Carr shows that the spread of secularism in the twentieth century failed to act as a barrier to ethnic cleansing. Instead, bigotry and hatred have found new forms of legitimation and new outlets for their discourse. Technological changes have equally failed to act as a bulwark. Rather, in many ways, they have amplified these voices. For all of modernity’s progress, the construction of the other appears to be made from the same substance. As Carr suggests, today’s notion of Muslims as the ‘enemy from within’ echoes past formulations of the Morisco as a ‘domestic enemy’.

This febrile antagonism both resembles and encourages a narrative of fear, aided by metaphors of contagion and metastasis that serve primarily to dehumanise migrants. As Carr shows, these narratives would also be applied to Jews of nineteenth-century and early-twentieth-century Europe. Too often this logic has directly informed contemporary policies of assimilation which impose a model of social integration onto an imagined community, rather than negotiating cultural and social differences between host and guest cultures. Carr’s hope is that the book will convey the flawed logic of forced assimilation, a government approach that only spurs distrust and antipathy.

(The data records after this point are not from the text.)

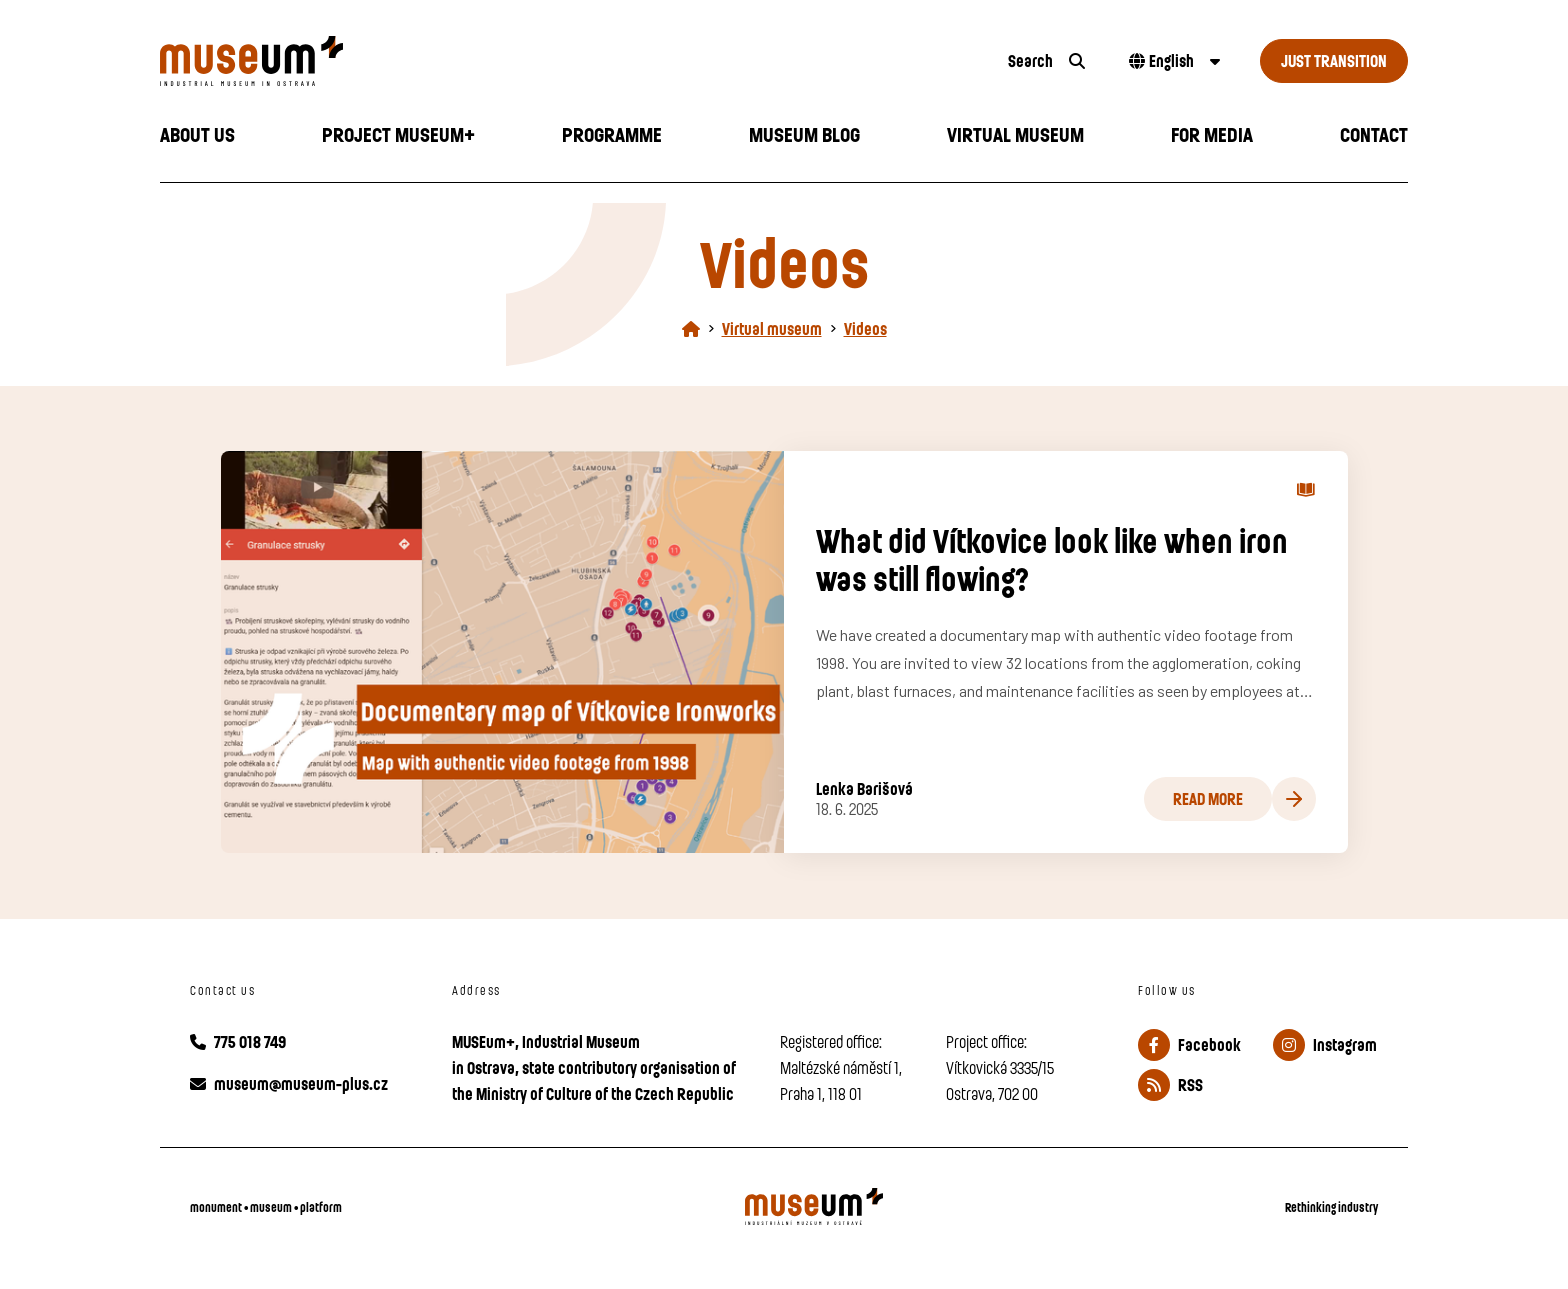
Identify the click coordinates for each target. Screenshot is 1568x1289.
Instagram (1325, 1045)
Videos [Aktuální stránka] (865, 328)
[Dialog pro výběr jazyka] (1172, 61)
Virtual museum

At the time of first writing this review, a van had just ploughed through the busiest pedestrian street in Barcelona, Spain’s second largest city. The incident took place on the same day that the frontier between Ceuta and Morocco was reopened, after it was shut for ten days due to several attempts to jump across the frontier. A few hours earlier, the Spanish spokeswoman for the UN’s refugee commission stated Spain lacked ‘the resources and capacity to protect the rising number of refugees and migrants reaching it by sea’. The statement was delivered in response to events earlier in the week, when the Spanish coastguard reported 600 migrants had been rescued from drowning, including a baby.

Making sense of these events and formulating policies to respond to the core problems that perpetuate them is no easy challenge. Blood and Faith makes clear that bigoted, short-sighted, self-seeking grandiose gestures are not the solution. Just a few weeks after the Barcelona attack, Donald Trump announced the end of the Deferred Action for Childhood Arrivals (DACA), which protected close to 800,000 undocumented immigrants, once brought to the US as children, from deportation. The narrative surrounding the decision relied on the dehumanisation of Mexican immigrants, illegal or otherwise, a narrative that may have been familiar to a seventeenth-century Spaniard.

Can books like Carr’s spur the public conversation into a historically-minded approach to the future? It was the Spanish-born philosopher Jorge Santayana who stated the famous dictum about the perils of repeating history, and in doing so, displayed some of the prejudices that still haunt political discourse in our times: ‘progress, far from consisting in change, depends on retentiveness […] and when experience is not retained, as among savages, infancy is perpetual. Those who cannot remember the past are condemned to repeat it.’ We must remember to face our devils, imaginary or otherwise, through the better angels in our nature.